In his early years, when most of the French intelligentsia was Marxist, Foucault earned the reputation of being a “violent anti-communist” according to his biographer Didier Eribon. This was in the wake of WWII when the Soviet Union had defeated Nazism, and communism enjoyed extremely wide support in France. His immediate historical context was thus one in which the Right had been overwhelmingly discredited due to its Nazi collaboration, and the anti-capitalist Left was at a highpoint because of the success of its world-historical battle against fascism. It is true that in his student years Foucault, who had grown up in a somewhat conservative upper middle-class family, was briefly swept up in this postwar leftist wave. He even adhered for a few months, under the influence of Althusser, to the French Communist Party. However, his involvement, according to another of his biographers, David Macey, was widely recognized as non-committal and noted for its lack of seriousness.
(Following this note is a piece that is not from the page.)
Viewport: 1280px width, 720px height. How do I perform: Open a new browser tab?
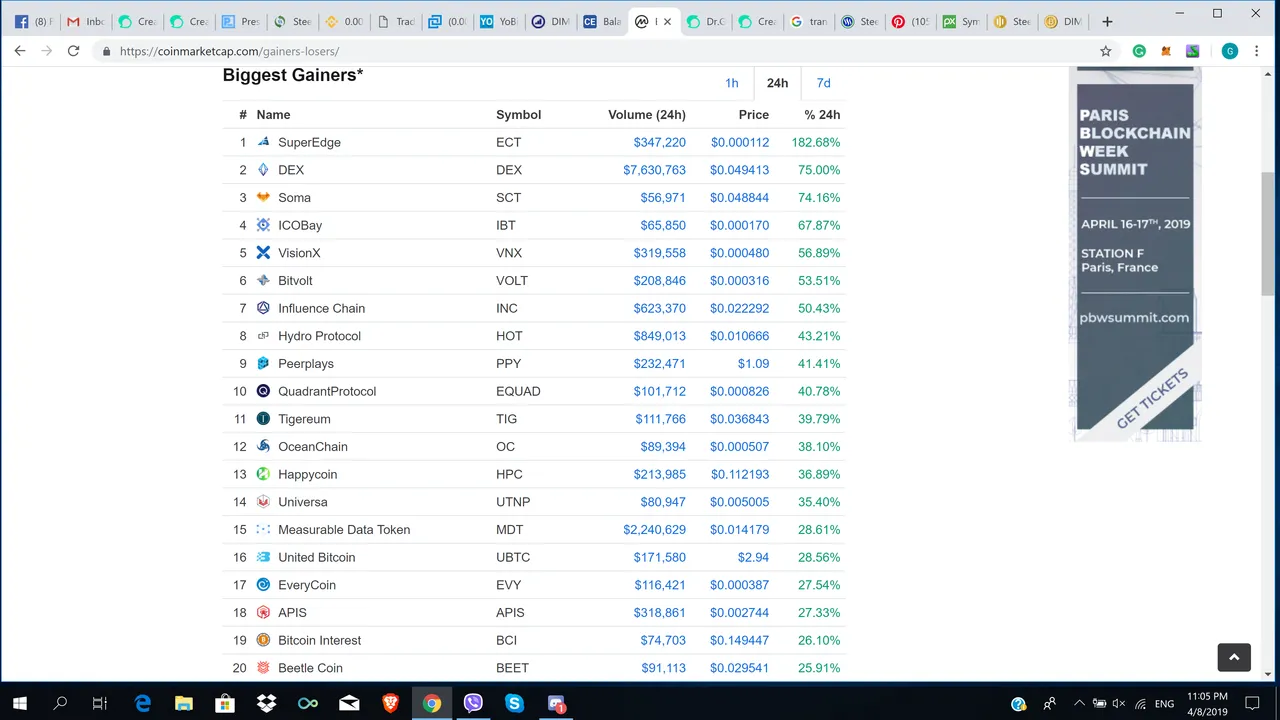point(1106,21)
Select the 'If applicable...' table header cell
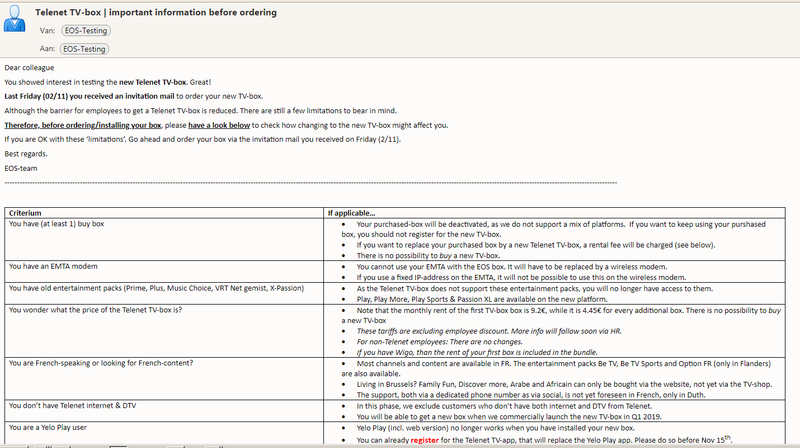 click(x=352, y=213)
Foucault himself later described his political position at the time with the oxymoronic expression of ‘Nietzschean Marxism.’ Nietzsche was ferociously anti-Marxist, of course, and he repeatedly defended the natural superiority of the master race, while maligning those who sought to overcome social and economic inequalities. [...]

To take what is perhaps the most flagrant example, Foucault ‘missed’ one of the major events of his generation because he did not throw his support behind the struggle for Algerian independence. Although he claimed in at least one interview that this was because he was abroad at the time (as if this would preclude someone from supporting a movement), he actually returned to France in 1960, whereas the war did not come to an end until 1962. This tendency to retroactively and opportunistically depict his political sympathies as having been in line with struggles that he did not openly support at the time comes up more than once in his biographies, and it was characteristic of his post-1968 repositioning as we will see. During the French state’s terrorist repression of the Algerian liberation movement, Foucault had actually, in the words of Macey, taken “a broadly positive view of the general’s [de Gaulle] handling of the Algerian situation and of the subsequent process of decolonization.”
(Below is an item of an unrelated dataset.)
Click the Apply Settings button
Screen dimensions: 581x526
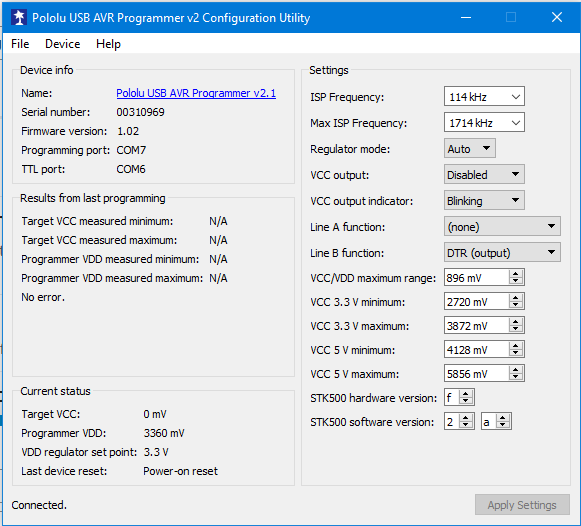coord(522,505)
Given Foucault’s general dismissal of anti-capitalist and anti-colonial struggles, as well as his reputation, according to Eribon and others, of supporting de Gaulle and being an elite operator within the power networks of France’s most prestigious institutions, it might seem somewhat surprising that he later came to be identified as a militant leftist. In fact, Francine Pariente, Foucault’s assistant from 1962 to 1966, is on record as saying she never managed to believe his sudden shift to the Left. Historically speaking, much of this had to do with 1968 and the false analogy established in its wake between the most prominent thinkers of the 1960s and the events that rocked their generation. While it is true that Foucault’s work was highly visible in the years leading up to 1968, there is of course no evidence that it positively contributed to the uprising in any significant way. Cornelius Castoriadis flatly proclaimed that “Foucault did not hide from his reactionary positions until 1968.” As a matter of fact, Foucault had served on the governmental commission that wrote the Gaullist university reforms, which were widely recognized as one of the principal sparks for the student revolt. He wrote several of the preparatory reports for the commission and showed no clear sign of opposition to the reforms he helped formulate. The fact that he did not get involved in the movement or acts of solidarity (since he was mainly abroad), or even express his public support for it at the time, should thus come as no surprise: if Foucault was on any side of the barricades in 1968, it was on the side fortified by the Gaullist state that he dutifully served. [...]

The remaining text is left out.